Principal Investigator

Paul Christopher
Boutros
Awardee Organization

University Of California Los Angeles
United States

Fiscal Year
2024
Activity Code
R01
Early Stage Investigator Grants (ESI)
Not Applicable
Project End Date

Germline Determinants of Prostate Cancer Evolution

Prostate cancer is the most commonly diagnosed non-skin cancer in men, and the second most common cause of cancer death for men. It is a high-incidence, high-fatality, high-morbidity and high-cost cancer that is growing increasingly frequent in our aging population. Clinically, the majority of prostate cancers present as indolent, and are unlikely to significantly influence a man’s health over his lifetime. Nevertheless, a significant number of prostate tumors are diagnosed while localized but have substantial metastatic potential. Once these colonize distant sites, they become almost uniformly lethal. Current standard of care for clinical risk-stratification involves serum abundance of prostate specific antigen (PSA), a digital rectal exam and biopsy. While these are beneficial, ~30-40% of men are over- or under-treated. Therefore, a central problem in prostate cancer remains understanding this dramatic variability in the aggressiveness of localized prostate cancers.
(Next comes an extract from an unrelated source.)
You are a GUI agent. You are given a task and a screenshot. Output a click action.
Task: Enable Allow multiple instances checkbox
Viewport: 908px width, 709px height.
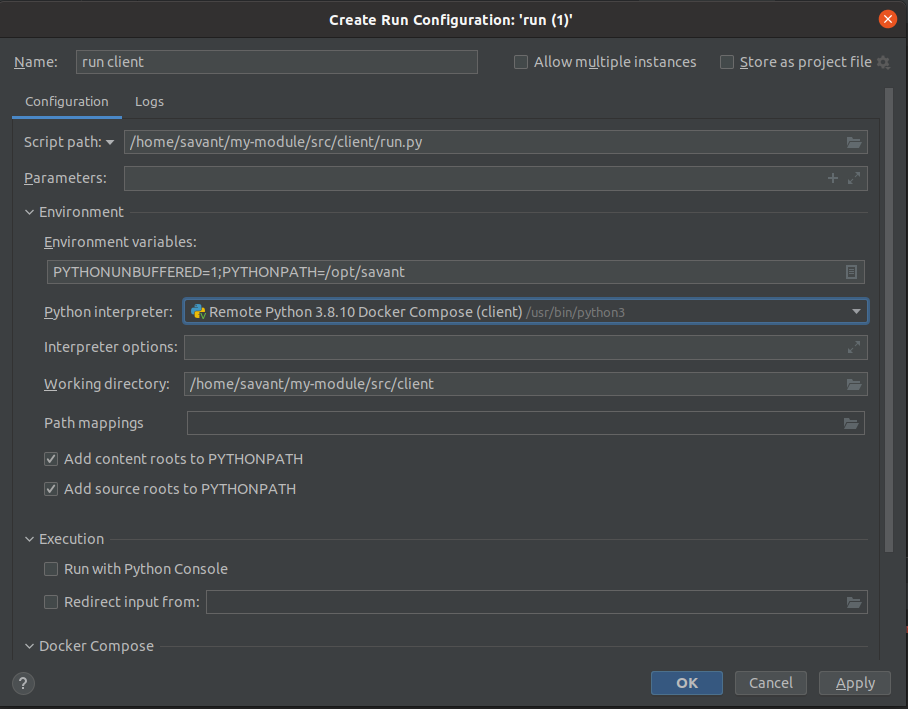(x=521, y=62)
We hypothesize that the clinical and molecular evolution of localized prostate cancers are shaped by germline genomic features. Strong preliminary data support this idea. Prostate cancer is the most heritable solid cancer. It shows strong variability across ancestries, and specific genetic features predict both risk of incidence and disease aggression. We will test our hypothesis with three complementary aims. Aim #1 quantifies germline-somatic interactions using transcriptome-wide association studies (TWAS) and pathway-somatic interaction analysis. Aim #2 then identifies ancestry-based germline-somatic interactions. Finally Aim #3 will assess the generalizability of germline-somatic interactions for clinical risk prediction by developing a targeted DNAsequencing panel and evaluating biomarker potential in large patient cohorts. To achieve these aims, we will leverage publicly available datasets as well as biobanking repositories at UCLA, linked to both established and novel bioinformatics methods. Together, these aims provide three complementary strategies to quantify how the specific clinical and molecular evolutionary features of localized prostate cancer are influenced by specific germline polymorphisms.